Into the 90’s and the focus remained on content development with CD ROMs and Instructional design. Huge amounts of money were (and still are being) poured into “shelfware” that were really just finished content – digital text books with mildly interactive graphics, and the odd light weight program for drilling and quizzing. Here were attempts to bring bring the massively evolving spheres of information into portable content that could be used and understood in the terms of traditional teaching and learning practices.

When I came into the picture, after the millennium bug, I was a budding Flash developer being asked to develop still more finished content but this time for delivery over the network, not on CD ROM. The CD ROM developments were now being required to develop their content complient to standards, (theoretically sharable and adaptible content) deliverable over the network. Massive investments were being made in Learning Management Systems, that again failed to understand the new language of learning that was evolving, merely replicating the communications capacity of the Internet, leaving out the global connectivity in the name of IP, privacy and security. And this time I was creating more virtual classrooms and simulated training environments with the popular graphics and ‘interactiveness’ of Flash. All the while I must admit, I had a sneaky suspicion that what we were doing was way off and not the slightest bit ‘future proof’, but having no idea what the new language of learning would inevitably be in the approaching era of network learning and Internet 2.0.

Costly and unsustainable content development comes from the focus on computers and programs in education throughout the 80’s and 90’s and a lack of focus on the connectivity and collective learning offered by modem mediated communications.

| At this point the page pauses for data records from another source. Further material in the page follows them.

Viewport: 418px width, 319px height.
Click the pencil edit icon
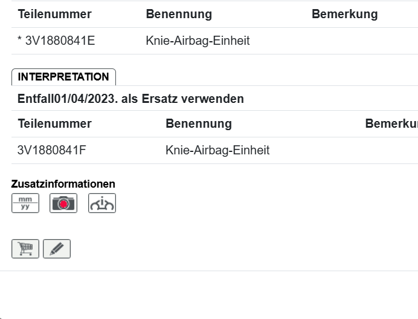tap(57, 249)
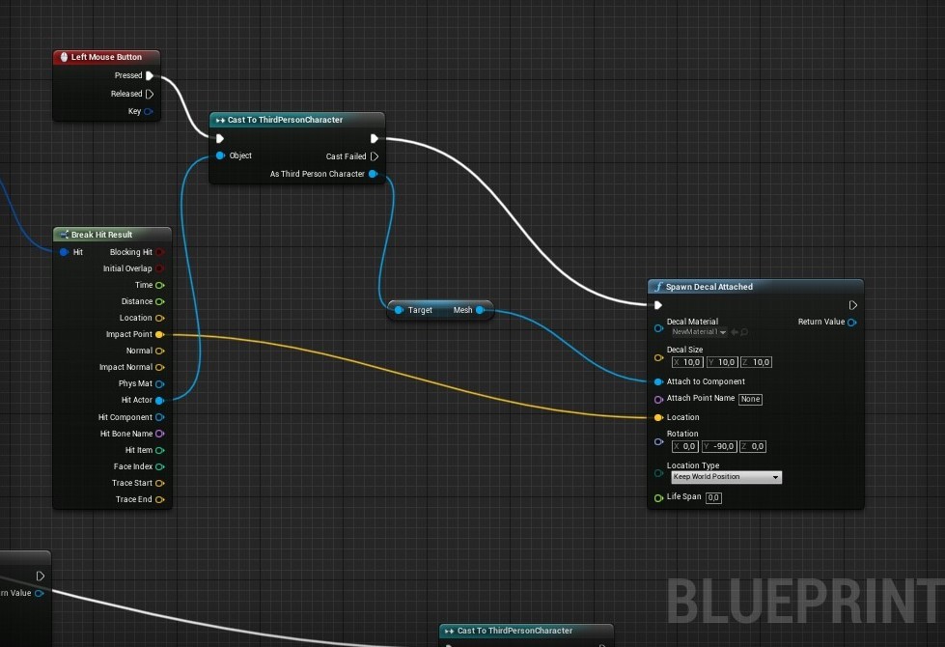
Task: Click the Mesh output pin
Action: click(x=481, y=310)
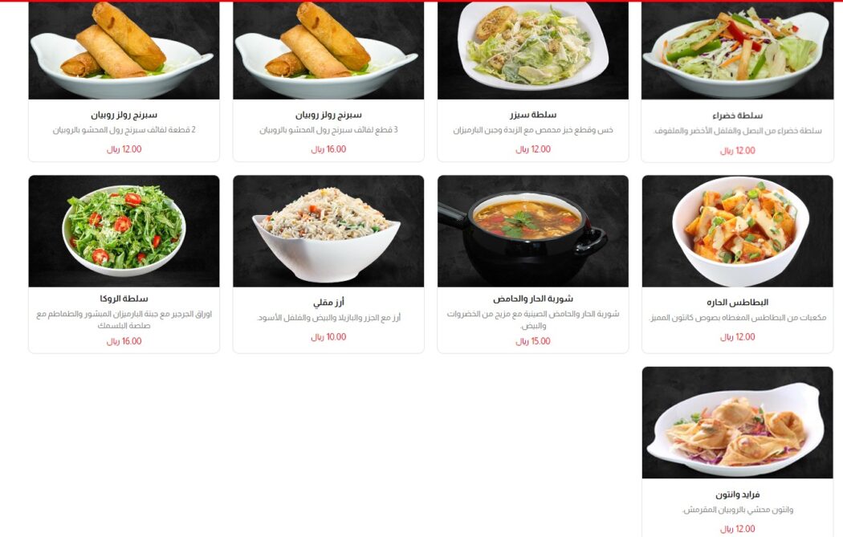Image resolution: width=843 pixels, height=537 pixels.
Task: Select the 'سلطة الروكا' heading
Action: 124,299
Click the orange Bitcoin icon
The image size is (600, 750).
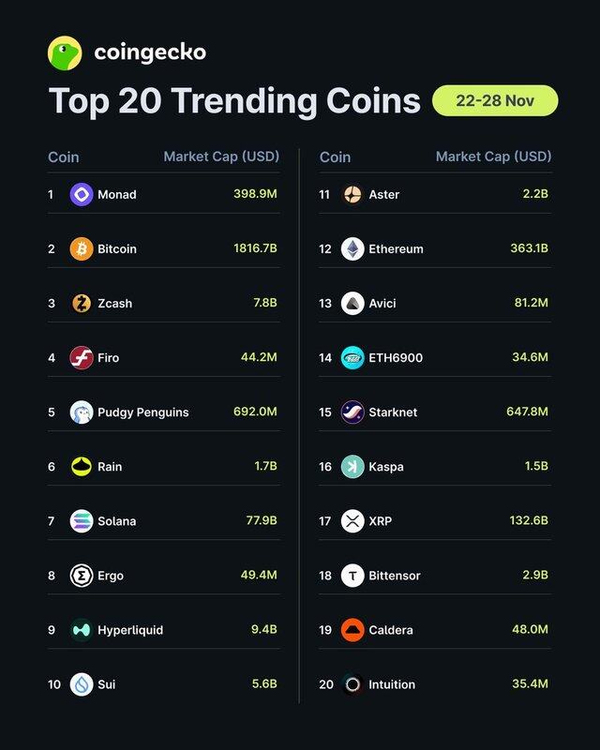point(82,249)
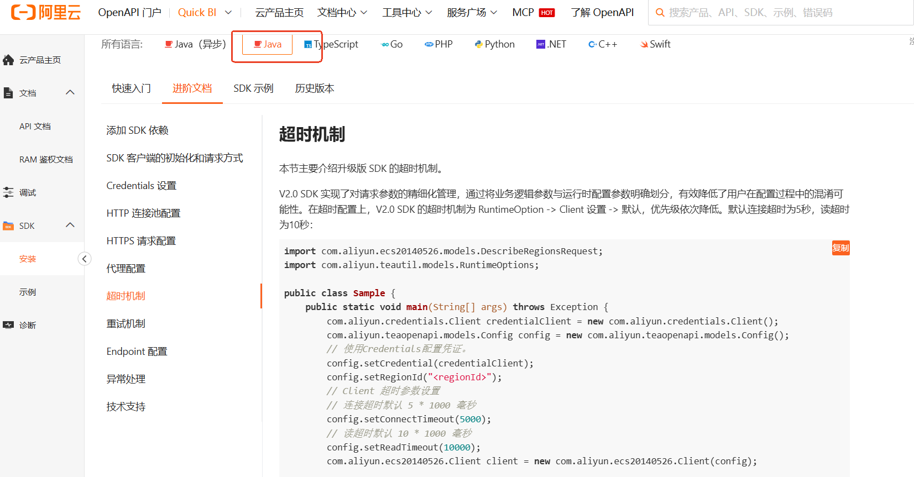Open the MCP HOT link
This screenshot has height=477, width=914.
point(533,13)
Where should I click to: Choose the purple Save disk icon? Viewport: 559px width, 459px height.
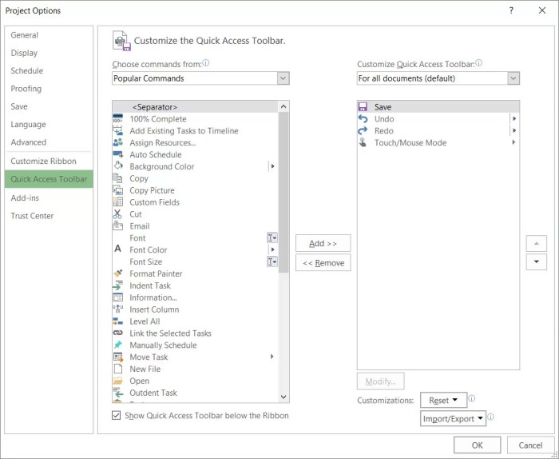(x=363, y=106)
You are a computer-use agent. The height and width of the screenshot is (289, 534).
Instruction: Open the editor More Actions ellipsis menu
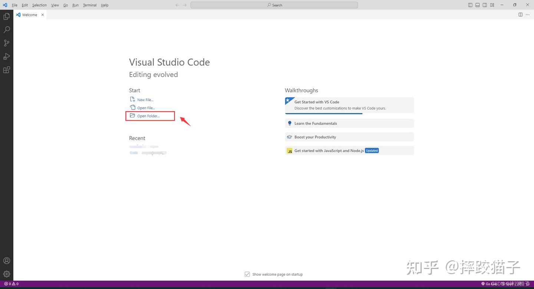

It seems to me that the content creation is very much tied to the process of learning, and that the connectivity offered by the Internet challenges everything about our traditional teacher / student / course / content methods. The content is created by learners as they learn, such as this blog post, what I’m typing and the links I am pointing to. Let me explain.

Tonight I have had an idea or a realisation, spawned from past ideas, readings and discussions, stimulated by a little old movie. The Internet and this blog gives me an opportunity to voice my idea to a network of readers, open for comment and reactions, now and in the future. That opportunity and openness motivates me to think about the argument I’m making, link together a few things to support what I’m saying, and format it into a reasonably coherent expression. Once ‘out there’, I both wait for comments and responses, and continue thinking about it until the next idea comes along that will build upon these past experiences. This is a learning process for me, and for those who engage with me in it. This post is not so much an outcome of any particular study (such as a paper or essay might be) but is more a piece in the process of learning. Its an ongoing conversation of learning, with the recorded voices in the conversation contributing to the content used in someone else’s learning.

This process seems to me to be quite a natural way to communicate and learn over the network, and a remarkably sustainable way of developing content. Already, technologies are developing that will improve the richness of this content. Audio blogging and podcasting bring audio to the record, and mobile phone connectivity with their multi media capabilities bring another dimension all together.

So, just as the movie started as a recreation of the theatre, later developing into a language and expression of its own, online learning will develop from virtual classrooms and courses to something more appreciative of connectivism. This is not to say that the methods and approaches we develop along the way will be superseded by such a new practice (theatre is still video recorded after all) it just means that a unique language and practice for the new medium will develop, and it will likely have no resemblance at all to the methods we recognise today.